IV dosage recommendations have not been formulated for treatment of PEM.

Anticonvulsants

Class Summary

These agents are used for treatment and prophylaxis of seizures.

Fosphenytoin (Cerebyx)

Diphosphate ester salt of phenytoin acts as water-soluble prodrug of phenytoin. Following administration, plasma esterases convert fosphenytoin to phosphate, formaldehyde, and phenytoin. Phenytoin in turn stabilizes neuronal membranes and decreases seizure activity.

To avoid need to perform molecular weight-based adjustments when converting between fosphenytoin and phenytoin sodium doses, express dose as phenytoin sodium equivalents (PE). Although can be administered IV and IM, IV route is route of choice and should be used in emergency situations.

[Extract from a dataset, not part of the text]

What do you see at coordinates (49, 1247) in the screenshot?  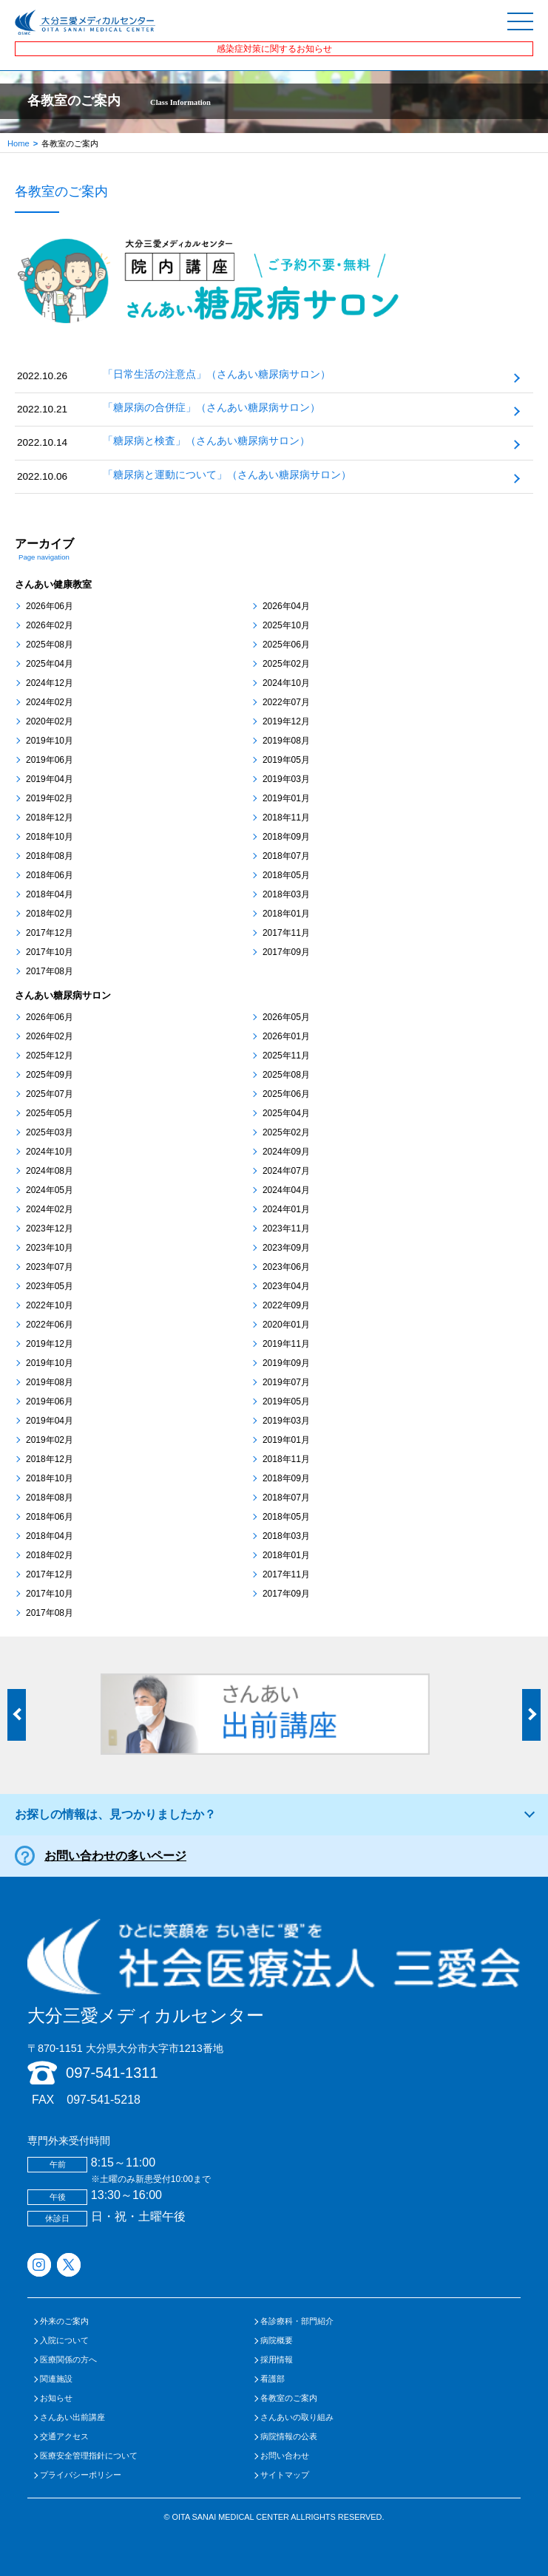 I see `2023年10月` at bounding box center [49, 1247].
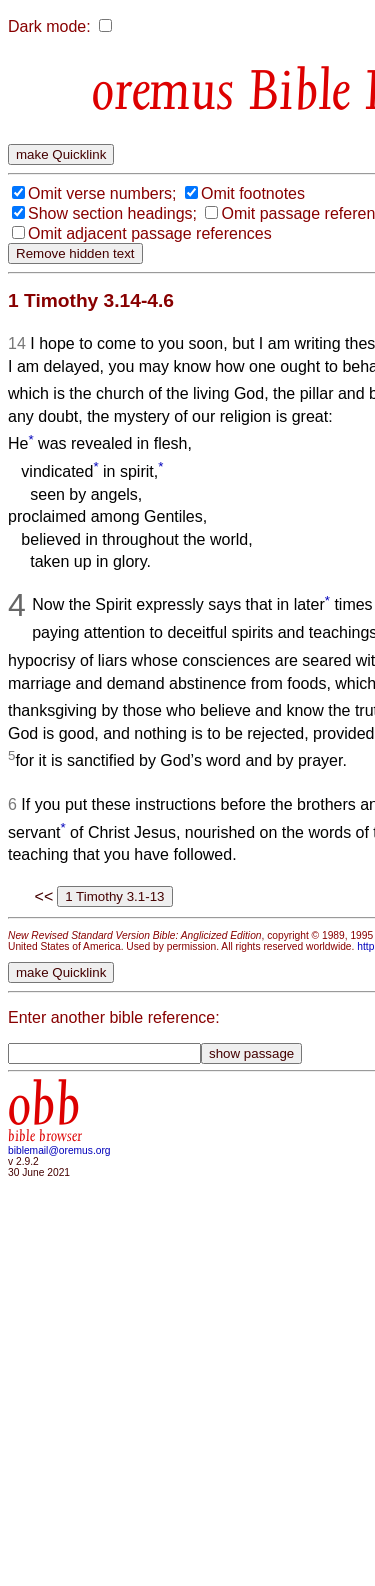 The width and height of the screenshot is (375, 1586). Describe the element at coordinates (49, 26) in the screenshot. I see `Dark mode:` at that location.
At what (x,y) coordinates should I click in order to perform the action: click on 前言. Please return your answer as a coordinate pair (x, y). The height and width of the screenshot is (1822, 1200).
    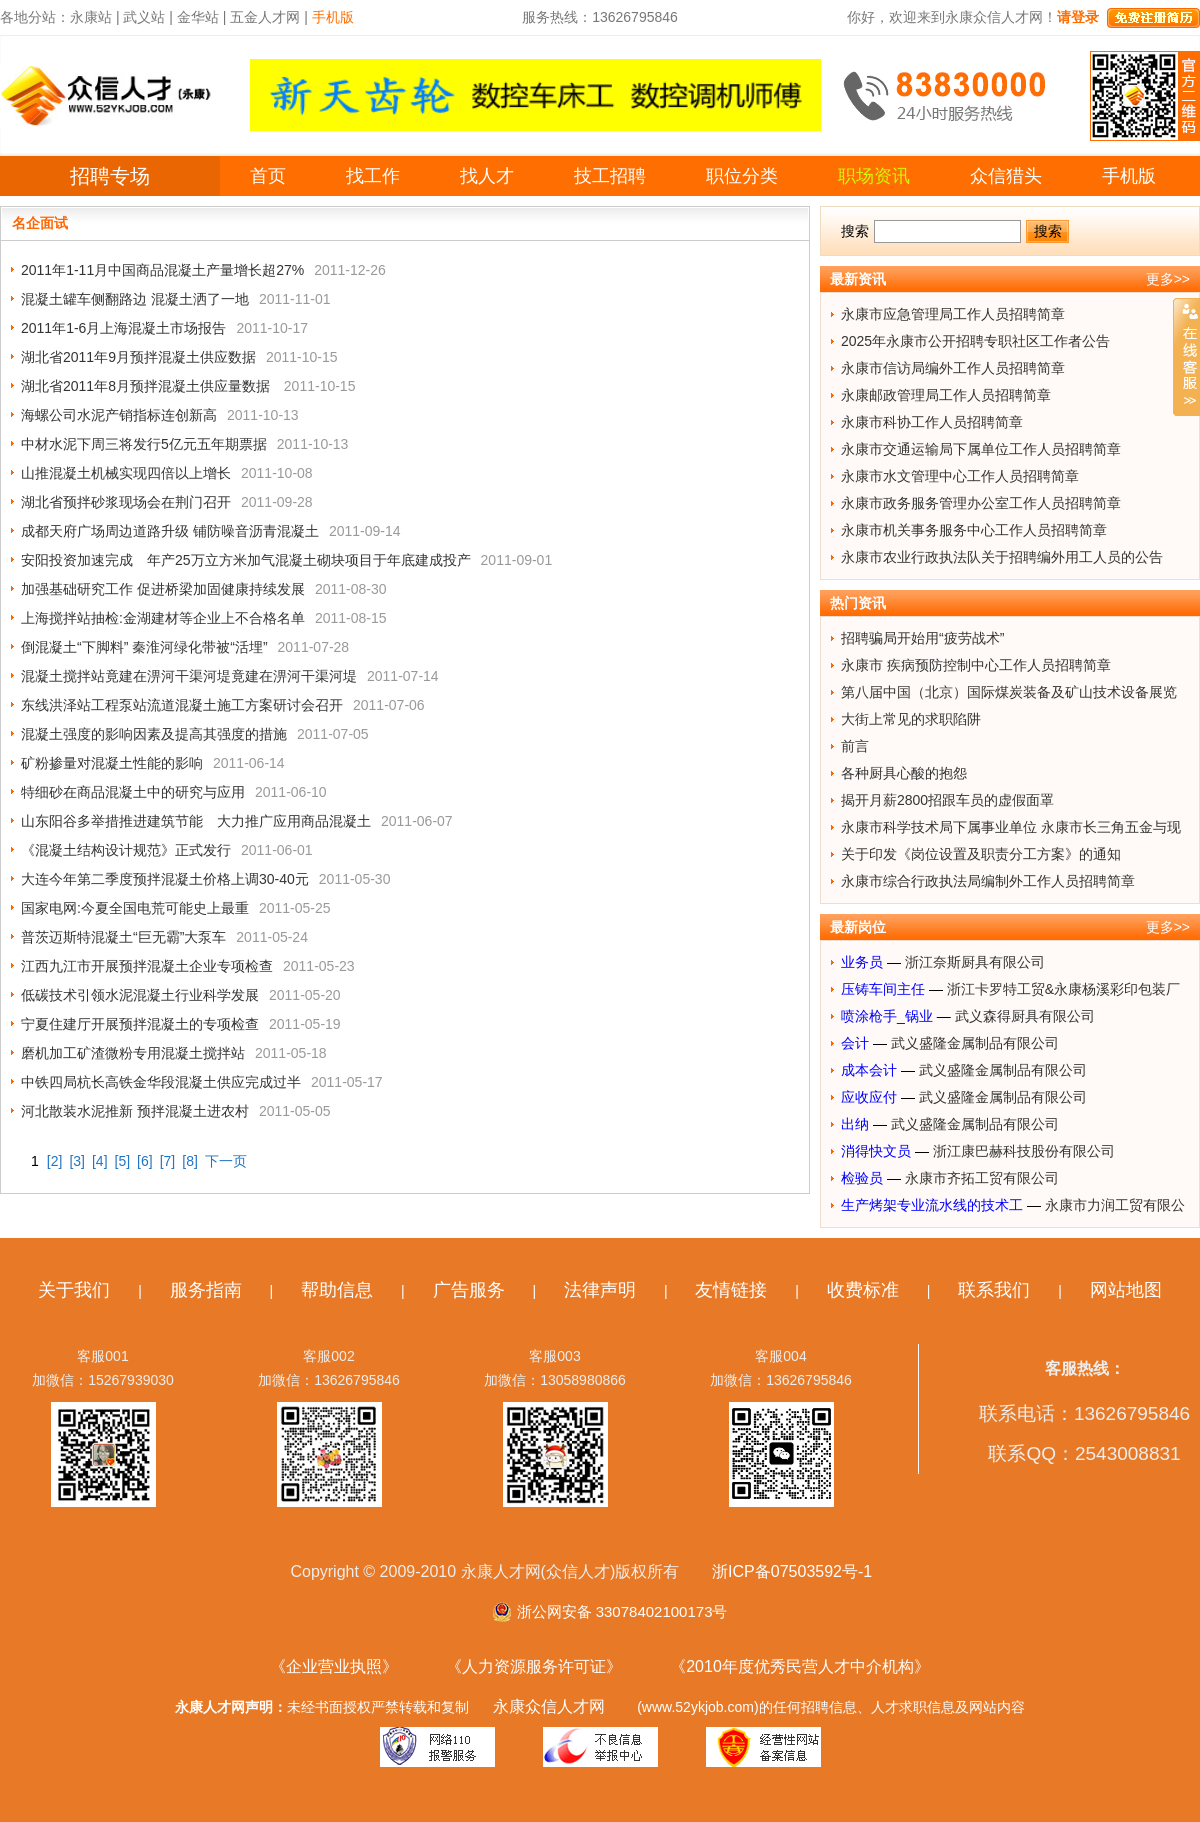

Concomitant administration of an IV benzodiazepine usually necessary to control status epilepticus. Full antiepileptic effect of phenytoin, whether given as fosphenytoin or parenteral phenytoin, is not immediate.

 

Follow-up

Further Outpatient Care

See the list below:

  • Physical therapy

Further Inpatient Care

See the list below:

  • Physical therapy

  • Nutritional assessment

Inpatient & Outpatient Medications

See the list below:

  • Immunosuppressive medications

  • Anticonvulsants

Transfer

Rapid diagnosis of paraneoplastic encephalomyelitis (PEM) and evaluation of an underlying malignancy should be conducted at a center with neurologic expertise and diagnostic neuroradiologic modalities available.

Deterrence/Prevention

Preventive measures, such as smoking cessation, are focused on reducing the incidence of the associated malignancy.

Complications

See the list below:

  • Severe neurologic disability or death

  • Infections

  • Deep venous thrombosis

Prognosis

The clinical course of PEM is unpredictable, although the titer of anti-Hu antibodies has been suggested as a prognostic indicator. Elevated titers have been associated with worse neurologic outcome and death.

Patient Education

Public education efforts should emphasize the dangers of smoking and increase awareness of paraneoplastic disorders.